Alguns dos meus escritores preferidos são/eram comunistas. Wilde, Shaw, Saramago. E outros, sobre os quais eu não sei nada, pareceram-me comunistas nos romances. Se eu ligo? Eu adoro. A primeira sensação que fica ao descobrir que aquele escritor genial é comunista é um alívio imensurável. Se ele estivesse certo, se ele defendesse o mesmo que você, provavelmente você se sentiria menor, vazio, incapaz, algo parecido conosco quando lemos Mencken. É impossível discordar de qualquer coisa que ele diga e, ainda assim (e por isso), nós nos sentimos menores.
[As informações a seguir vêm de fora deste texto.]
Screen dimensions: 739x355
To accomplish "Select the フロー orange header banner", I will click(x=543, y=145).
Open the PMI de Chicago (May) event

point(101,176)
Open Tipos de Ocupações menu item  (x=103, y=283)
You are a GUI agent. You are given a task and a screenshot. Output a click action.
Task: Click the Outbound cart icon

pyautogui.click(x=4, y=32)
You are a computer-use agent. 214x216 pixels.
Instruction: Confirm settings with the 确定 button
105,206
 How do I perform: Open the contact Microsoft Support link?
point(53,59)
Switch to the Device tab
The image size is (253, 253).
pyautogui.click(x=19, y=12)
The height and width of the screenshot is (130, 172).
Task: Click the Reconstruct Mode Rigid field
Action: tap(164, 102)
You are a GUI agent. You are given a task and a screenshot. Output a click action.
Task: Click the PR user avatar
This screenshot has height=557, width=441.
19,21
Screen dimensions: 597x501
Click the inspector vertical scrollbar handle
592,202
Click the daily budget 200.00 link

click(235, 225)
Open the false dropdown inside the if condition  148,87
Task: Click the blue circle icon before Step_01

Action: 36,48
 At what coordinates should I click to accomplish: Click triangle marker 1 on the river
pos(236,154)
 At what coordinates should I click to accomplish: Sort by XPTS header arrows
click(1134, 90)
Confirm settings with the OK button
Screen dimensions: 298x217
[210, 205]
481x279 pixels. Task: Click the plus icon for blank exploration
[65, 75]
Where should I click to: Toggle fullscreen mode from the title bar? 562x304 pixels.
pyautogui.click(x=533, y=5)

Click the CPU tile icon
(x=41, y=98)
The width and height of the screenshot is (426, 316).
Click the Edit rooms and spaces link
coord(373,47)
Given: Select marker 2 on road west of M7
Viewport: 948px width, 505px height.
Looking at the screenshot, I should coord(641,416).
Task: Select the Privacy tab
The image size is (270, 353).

Pelo menos eu me sinto. Acho que é culpa da pretensão, da vontade de falar e, quando finalmente falo, já vendo o resultado do que disse, penso "Mencken teria feito melhor" ou "Mencken já disse isso". Quando tentamos falar sobre nossas idéias, Mencken aparece e nos bloqueia. Ademais, para cada Mencken deve haver uns três ou quatro Wildes (guardadas as proporções, naturalmente).

Mas o Alexandre disse que o bom mesmo é amar alguns escritores. Ir à guerra com eles por amor (ou pelos interesses comuns necessários para que se ame alguém). Acabo de descobrir que Lima Barreto era anarco-sindicalista, de que discordo, mas que era, por isso, contra o serviço militar obrigatório, o patriotismo e contra o falso movimento feminista. Eu iria à guerra por isso. Eu iria à guerra com Lima Barreto. Mas eu não o amo. Depois eu travaria outra guerra contra o anarco-sindicalismo e talvez assinasse o alvará permitindo que matassem Lima Barreto (porque a minha guerra é burocrática, nela só morrem aqueles que eu permitir, porque, repare, essa guerra está só na minha imaginação e não quero sujar minha imaginação com sangue demais. Além disso, acho justo matar Lima Barreto hoje, porque ele está morto já há algum tempo e não ia sentir falta de sua vida). Também iria à guerra com Mencken, dessa vez até o fim (triunfante).

Mas, veja bem, ir à guerra é arriscado, e o fato de eu ir à guerra ao lado de alguém não significa que eu esteja disposto a morrer por ideais. Eu iria, sim, à guerra, mas seria encarregado de coisas menores. Assinaria os papéis que me pedissem, mas não empunharia uma arma, mesmo sabendo que eu não morreria se não assinasse papéis pedindo isso, porque as armas são pesadas e deve cansar andar pelo front procurando e mirando nos inimigos. Eu não seria um herói? A guerra é minha, a imaginação é minha e nela um herói é qualquer um que assine papéis permitindo que matem pessoas. E só quem tem esse poder sou eu.

P.s.: Tem um escritor anarco-individualista que quero ler, Campos de Carvalho, por causa desta resenha do Púcaro Búlgaro. Provavelmente eu o levaria para a guerra comigo.